As mentioned in the previous article, a vector space \textit{V} is a set of objects that follows certain rules of addition and multiplication. This implies that a set of functions \textit{V}=\left \{ f(x),g(x),h(x)\cdots \right \} that follows the same rules, forms a vector space of functions. The properties of a vector space of functions are:

1) Commutative and associative addition for all functions of the closed set \textit{V}.

f(x)+g(x)=g(x)+h(x)

\left [f(x)+g(x)\right ]+h(x)=f(x)+\left [g(x)+h(x)\right ]

2) Associativity and distributivity of scalar multiplication for all functions of the closed set.

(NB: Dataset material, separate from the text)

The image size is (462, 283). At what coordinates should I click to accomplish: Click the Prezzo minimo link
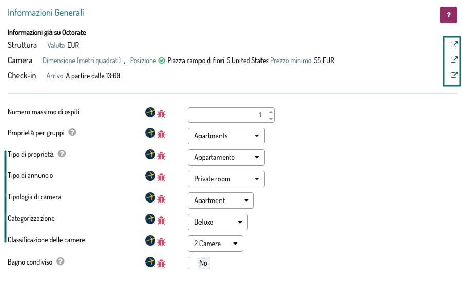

\gamma\left [ \delta f(x) \right ]=(\gamma\delta)f(x)

\gamma\left [ f(x)+g(x) \right ]=\gamma f(x)+\gamma g(x)

(\gamma +\delta)f(x)=\gamma f(x)+\delta f(x)

where \gamma and \delta are scalars.

3) Scalar multiplication identity.

1f(x)=f(x)

4) Additive inverse.

f(x)+[-f(x)]=0

5) Existence of null vector \boldsymbol{\mathit{0}}, such that

\boldsymbol{\mathit{0}}+f(x)=f(x)

where \boldsymbol{\mathit{0}} in this case is a zero function that returns zero for any inputs.

Similarly, a set of linearly independent functions y_0(x),y_1(x),\cdots,y_n(x) forms a set of basis functions. We have a complete set of basis functions if any well-behaved function in the domain a\leq x\leq b can be written as a linear combination of these basis functions, i.e.

f(x)=\sum_{n=0}^{\infty}c_ny_n(x)

In quantum chemistry, physical states of a system are expressed as functions called wavefunctions.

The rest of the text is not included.